[Records from a data source]
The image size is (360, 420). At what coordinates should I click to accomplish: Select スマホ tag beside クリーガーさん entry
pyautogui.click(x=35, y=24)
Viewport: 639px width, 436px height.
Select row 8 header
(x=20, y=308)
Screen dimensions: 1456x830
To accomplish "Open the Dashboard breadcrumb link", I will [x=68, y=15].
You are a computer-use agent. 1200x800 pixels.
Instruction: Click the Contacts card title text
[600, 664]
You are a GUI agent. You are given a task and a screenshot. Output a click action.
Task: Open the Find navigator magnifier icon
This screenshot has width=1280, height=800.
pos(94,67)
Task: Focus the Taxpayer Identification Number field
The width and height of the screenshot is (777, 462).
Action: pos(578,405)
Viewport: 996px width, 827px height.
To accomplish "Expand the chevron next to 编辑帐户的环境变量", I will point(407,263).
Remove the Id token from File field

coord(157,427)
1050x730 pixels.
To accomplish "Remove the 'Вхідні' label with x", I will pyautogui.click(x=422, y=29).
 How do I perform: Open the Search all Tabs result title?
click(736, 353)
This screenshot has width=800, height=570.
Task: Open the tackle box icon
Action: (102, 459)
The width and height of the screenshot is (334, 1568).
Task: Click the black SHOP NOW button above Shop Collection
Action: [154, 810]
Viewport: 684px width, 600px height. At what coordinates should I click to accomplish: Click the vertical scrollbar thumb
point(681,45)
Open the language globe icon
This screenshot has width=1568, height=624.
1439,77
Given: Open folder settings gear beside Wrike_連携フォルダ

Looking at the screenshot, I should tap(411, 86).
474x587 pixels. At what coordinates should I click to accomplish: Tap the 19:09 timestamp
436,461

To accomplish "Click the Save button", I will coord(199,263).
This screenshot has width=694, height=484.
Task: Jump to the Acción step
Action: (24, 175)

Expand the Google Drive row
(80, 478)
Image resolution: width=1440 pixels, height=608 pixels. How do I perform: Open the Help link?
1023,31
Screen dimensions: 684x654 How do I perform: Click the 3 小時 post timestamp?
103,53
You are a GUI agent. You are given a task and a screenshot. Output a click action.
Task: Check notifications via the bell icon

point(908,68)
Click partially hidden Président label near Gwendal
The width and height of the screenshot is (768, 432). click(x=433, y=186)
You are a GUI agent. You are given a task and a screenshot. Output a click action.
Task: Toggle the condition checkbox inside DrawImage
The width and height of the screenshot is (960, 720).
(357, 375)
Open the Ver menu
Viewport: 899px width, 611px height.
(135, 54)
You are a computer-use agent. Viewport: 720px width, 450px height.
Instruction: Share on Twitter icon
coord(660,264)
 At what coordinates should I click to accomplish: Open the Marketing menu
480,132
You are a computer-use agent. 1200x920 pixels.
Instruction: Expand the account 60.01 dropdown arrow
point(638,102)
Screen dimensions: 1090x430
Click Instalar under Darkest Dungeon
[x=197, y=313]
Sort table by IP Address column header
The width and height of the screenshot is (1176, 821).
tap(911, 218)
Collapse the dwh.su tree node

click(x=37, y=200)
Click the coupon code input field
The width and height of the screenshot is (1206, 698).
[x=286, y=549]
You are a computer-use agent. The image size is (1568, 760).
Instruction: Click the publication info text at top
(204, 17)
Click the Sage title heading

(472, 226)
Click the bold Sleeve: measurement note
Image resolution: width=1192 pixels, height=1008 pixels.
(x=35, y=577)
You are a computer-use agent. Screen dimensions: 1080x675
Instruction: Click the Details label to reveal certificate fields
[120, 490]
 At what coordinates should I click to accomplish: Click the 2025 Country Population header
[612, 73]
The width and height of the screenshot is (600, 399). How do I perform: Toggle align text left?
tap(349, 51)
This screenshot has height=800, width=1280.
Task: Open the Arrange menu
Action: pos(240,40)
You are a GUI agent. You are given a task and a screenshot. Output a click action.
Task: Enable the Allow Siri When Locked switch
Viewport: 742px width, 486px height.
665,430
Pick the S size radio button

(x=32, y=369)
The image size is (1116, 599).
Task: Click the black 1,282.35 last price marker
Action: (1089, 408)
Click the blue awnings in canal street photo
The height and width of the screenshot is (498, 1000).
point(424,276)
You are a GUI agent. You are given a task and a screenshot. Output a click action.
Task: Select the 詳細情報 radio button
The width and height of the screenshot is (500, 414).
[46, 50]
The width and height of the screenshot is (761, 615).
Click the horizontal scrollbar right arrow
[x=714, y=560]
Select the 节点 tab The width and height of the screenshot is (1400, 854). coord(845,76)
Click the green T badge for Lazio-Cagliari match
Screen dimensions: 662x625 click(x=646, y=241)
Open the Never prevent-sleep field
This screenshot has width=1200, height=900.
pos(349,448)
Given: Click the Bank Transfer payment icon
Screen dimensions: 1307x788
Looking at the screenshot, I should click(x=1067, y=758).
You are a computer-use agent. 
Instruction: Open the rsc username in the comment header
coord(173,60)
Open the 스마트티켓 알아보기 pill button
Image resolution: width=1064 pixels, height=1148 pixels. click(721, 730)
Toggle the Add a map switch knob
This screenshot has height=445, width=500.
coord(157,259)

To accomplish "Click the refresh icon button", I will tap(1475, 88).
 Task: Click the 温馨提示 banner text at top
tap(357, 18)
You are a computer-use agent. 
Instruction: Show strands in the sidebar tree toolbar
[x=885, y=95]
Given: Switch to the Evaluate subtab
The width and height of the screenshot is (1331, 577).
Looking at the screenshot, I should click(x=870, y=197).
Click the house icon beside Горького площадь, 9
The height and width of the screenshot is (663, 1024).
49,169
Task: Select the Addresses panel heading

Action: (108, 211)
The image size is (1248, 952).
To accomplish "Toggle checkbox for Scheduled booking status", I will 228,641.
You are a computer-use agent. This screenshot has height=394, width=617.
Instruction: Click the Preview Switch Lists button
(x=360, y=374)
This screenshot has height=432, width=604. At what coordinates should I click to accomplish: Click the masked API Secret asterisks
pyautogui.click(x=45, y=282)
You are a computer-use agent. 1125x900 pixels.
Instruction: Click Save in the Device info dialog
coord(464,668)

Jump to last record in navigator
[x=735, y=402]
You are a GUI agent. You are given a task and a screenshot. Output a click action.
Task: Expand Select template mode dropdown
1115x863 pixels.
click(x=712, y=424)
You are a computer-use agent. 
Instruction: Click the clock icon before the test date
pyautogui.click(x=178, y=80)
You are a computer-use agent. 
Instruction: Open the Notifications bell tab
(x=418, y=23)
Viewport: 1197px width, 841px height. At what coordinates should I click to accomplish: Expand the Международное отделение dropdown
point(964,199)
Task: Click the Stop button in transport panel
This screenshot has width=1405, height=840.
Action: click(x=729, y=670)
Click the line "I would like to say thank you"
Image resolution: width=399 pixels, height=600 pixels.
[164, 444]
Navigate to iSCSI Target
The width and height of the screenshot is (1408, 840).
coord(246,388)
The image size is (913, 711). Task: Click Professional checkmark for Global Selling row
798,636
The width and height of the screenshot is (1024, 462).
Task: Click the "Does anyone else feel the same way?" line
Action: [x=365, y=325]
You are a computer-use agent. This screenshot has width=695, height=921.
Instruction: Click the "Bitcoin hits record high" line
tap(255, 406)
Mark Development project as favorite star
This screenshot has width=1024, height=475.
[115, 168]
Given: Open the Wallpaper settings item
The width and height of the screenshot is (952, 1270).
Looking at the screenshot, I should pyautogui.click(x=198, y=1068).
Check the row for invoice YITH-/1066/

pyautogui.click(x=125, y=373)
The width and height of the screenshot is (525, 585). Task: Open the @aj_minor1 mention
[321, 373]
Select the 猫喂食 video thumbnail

PROBLEM DESCRIPTION -
For every record above, print an exact copy.

RESULT OF THE EXERCISE -
The image size is (360, 420). At what coordinates should I click to accomplish: Select スマホ tag beside クリーガーさん entry
pyautogui.click(x=35, y=24)
Viewport: 639px width, 436px height.
Select row 8 header
(x=20, y=308)
Screen dimensions: 1456x830
To accomplish "Open the Dashboard breadcrumb link", I will [x=68, y=15].
You are a computer-use agent. 1200x800 pixels.
Instruction: Click the Contacts card title text
[600, 664]
You are a GUI agent. You are given a task and a screenshot. Output a click action.
Task: Open the Find navigator magnifier icon
This screenshot has width=1280, height=800.
pos(94,67)
Task: Focus the Taxpayer Identification Number field
The width and height of the screenshot is (777, 462).
Action: pos(578,405)
Viewport: 996px width, 827px height.
To accomplish "Expand the chevron next to 编辑帐户的环境变量", I will point(407,263).
Remove the Id token from File field

coord(157,427)
1050x730 pixels.
To accomplish "Remove the 'Вхідні' label with x", I will pyautogui.click(x=422, y=29).
 How do I perform: Open the Search all Tabs result title?
click(736, 353)
This screenshot has width=800, height=570.
Task: Open the tackle box icon
Action: (102, 459)
The width and height of the screenshot is (334, 1568).
Task: Click the black SHOP NOW button above Shop Collection
Action: [154, 810]
Viewport: 684px width, 600px height. At what coordinates should I click to accomplish: Click the vertical scrollbar thumb
point(681,45)
Open the language globe icon
This screenshot has width=1568, height=624.
1439,77
Given: Open folder settings gear beside Wrike_連携フォルダ

Looking at the screenshot, I should tap(411, 86).
474x587 pixels. At what coordinates should I click to accomplish: Tap the 19:09 timestamp
436,461

To accomplish "Click the Save button", I will coord(199,263).
This screenshot has width=694, height=484.
Task: Jump to the Acción step
Action: (24, 175)

Expand the Google Drive row
(80, 478)
Image resolution: width=1440 pixels, height=608 pixels. How do I perform: Open the Help link?
1023,31
Screen dimensions: 684x654 How do I perform: Click the 3 小時 post timestamp?
103,53
You are a GUI agent. You are given a task and a screenshot. Output a click action.
Task: Check notifications via the bell icon

point(908,68)
Click partially hidden Président label near Gwendal
The width and height of the screenshot is (768, 432). click(x=433, y=186)
You are a GUI agent. You are given a task and a screenshot. Output a click action.
Task: Toggle the condition checkbox inside DrawImage
The width and height of the screenshot is (960, 720).
(357, 375)
Open the Ver menu
Viewport: 899px width, 611px height.
(135, 54)
You are a computer-use agent. Viewport: 720px width, 450px height.
Instruction: Share on Twitter icon
coord(660,264)
 At what coordinates should I click to accomplish: Open the Marketing menu
480,132
You are a computer-use agent. 1200x920 pixels.
Instruction: Expand the account 60.01 dropdown arrow
point(638,102)
Screen dimensions: 1090x430
Click Instalar under Darkest Dungeon
[x=197, y=313]
Sort table by IP Address column header
The width and height of the screenshot is (1176, 821).
tap(911, 218)
Collapse the dwh.su tree node

click(x=37, y=200)
Click the coupon code input field
The width and height of the screenshot is (1206, 698).
[x=286, y=549]
You are a computer-use agent. The image size is (1568, 760).
Instruction: Click the publication info text at top
(204, 17)
Click the Sage title heading

(472, 226)
Click the bold Sleeve: measurement note
Image resolution: width=1192 pixels, height=1008 pixels.
(x=35, y=577)
You are a computer-use agent. Screen dimensions: 1080x675
Instruction: Click the Details label to reveal certificate fields
[120, 490]
 At what coordinates should I click to accomplish: Click the 2025 Country Population header
[612, 73]
The width and height of the screenshot is (600, 399). How do I perform: Toggle align text left?
tap(349, 51)
This screenshot has height=800, width=1280.
Task: Open the Arrange menu
Action: pos(240,40)
You are a GUI agent. You are given a task and a screenshot. Output a click action.
Task: Enable the Allow Siri When Locked switch
Viewport: 742px width, 486px height.
665,430
Pick the S size radio button

(x=32, y=369)
The image size is (1116, 599).
Task: Click the black 1,282.35 last price marker
Action: (1089, 408)
Click the blue awnings in canal street photo
The height and width of the screenshot is (498, 1000).
point(424,276)
You are a GUI agent. You are given a task and a screenshot. Output a click action.
Task: Select the 詳細情報 radio button
The width and height of the screenshot is (500, 414).
[46, 50]
The width and height of the screenshot is (761, 615).
Click the horizontal scrollbar right arrow
[x=714, y=560]
Select the 节点 tab The width and height of the screenshot is (1400, 854). coord(845,76)
Click the green T badge for Lazio-Cagliari match
Screen dimensions: 662x625 click(x=646, y=241)
Open the Never prevent-sleep field
This screenshot has width=1200, height=900.
pos(349,448)
Given: Click the Bank Transfer payment icon
Screen dimensions: 1307x788
Looking at the screenshot, I should click(x=1067, y=758).
You are a computer-use agent. 
Instruction: Open the rsc username in the comment header
coord(173,60)
Open the 스마트티켓 알아보기 pill button
Image resolution: width=1064 pixels, height=1148 pixels. click(721, 730)
Toggle the Add a map switch knob
This screenshot has height=445, width=500.
coord(157,259)

To accomplish "Click the refresh icon button", I will tap(1475, 88).
 Task: Click the 温馨提示 banner text at top
tap(357, 18)
You are a computer-use agent. 
Instruction: Show strands in the sidebar tree toolbar
[x=885, y=95]
Given: Switch to the Evaluate subtab
The width and height of the screenshot is (1331, 577).
Looking at the screenshot, I should click(x=870, y=197).
Click the house icon beside Горького площадь, 9
The height and width of the screenshot is (663, 1024).
49,169
Task: Select the Addresses panel heading

Action: (108, 211)
The image size is (1248, 952).
To accomplish "Toggle checkbox for Scheduled booking status", I will 228,641.
You are a computer-use agent. This screenshot has height=394, width=617.
Instruction: Click the Preview Switch Lists button
(x=360, y=374)
This screenshot has height=432, width=604. At what coordinates should I click to accomplish: Click the masked API Secret asterisks
pyautogui.click(x=45, y=282)
You are a computer-use agent. 1125x900 pixels.
Instruction: Click Save in the Device info dialog
coord(464,668)

Jump to last record in navigator
[x=735, y=402]
You are a GUI agent. You are given a task and a screenshot. Output a click action.
Task: Expand Select template mode dropdown
1115x863 pixels.
click(x=712, y=424)
You are a computer-use agent. 
Instruction: Click the clock icon before the test date
pyautogui.click(x=178, y=80)
You are a computer-use agent. 
Instruction: Open the Notifications bell tab
(x=418, y=23)
Viewport: 1197px width, 841px height. At what coordinates should I click to accomplish: Expand the Международное отделение dropdown
point(964,199)
Task: Click the Stop button in transport panel
This screenshot has width=1405, height=840.
Action: click(x=729, y=670)
Click the line "I would like to say thank you"
Image resolution: width=399 pixels, height=600 pixels.
[164, 444]
Navigate to iSCSI Target
The width and height of the screenshot is (1408, 840).
coord(246,388)
The image size is (913, 711). Task: Click Professional checkmark for Global Selling row
798,636
The width and height of the screenshot is (1024, 462).
Task: Click the "Does anyone else feel the same way?" line
Action: [x=365, y=325]
You are a computer-use agent. This screenshot has width=695, height=921.
Instruction: Click the "Bitcoin hits record high" line
tap(255, 406)
Mark Development project as favorite star
This screenshot has width=1024, height=475.
[115, 168]
Given: Open the Wallpaper settings item
The width and height of the screenshot is (952, 1270).
Looking at the screenshot, I should pyautogui.click(x=198, y=1068).
Check the row for invoice YITH-/1066/

pyautogui.click(x=125, y=373)
The width and height of the screenshot is (525, 585). Task: Open the @aj_minor1 mention
[321, 373]
Select the 猫喂食 video thumbnail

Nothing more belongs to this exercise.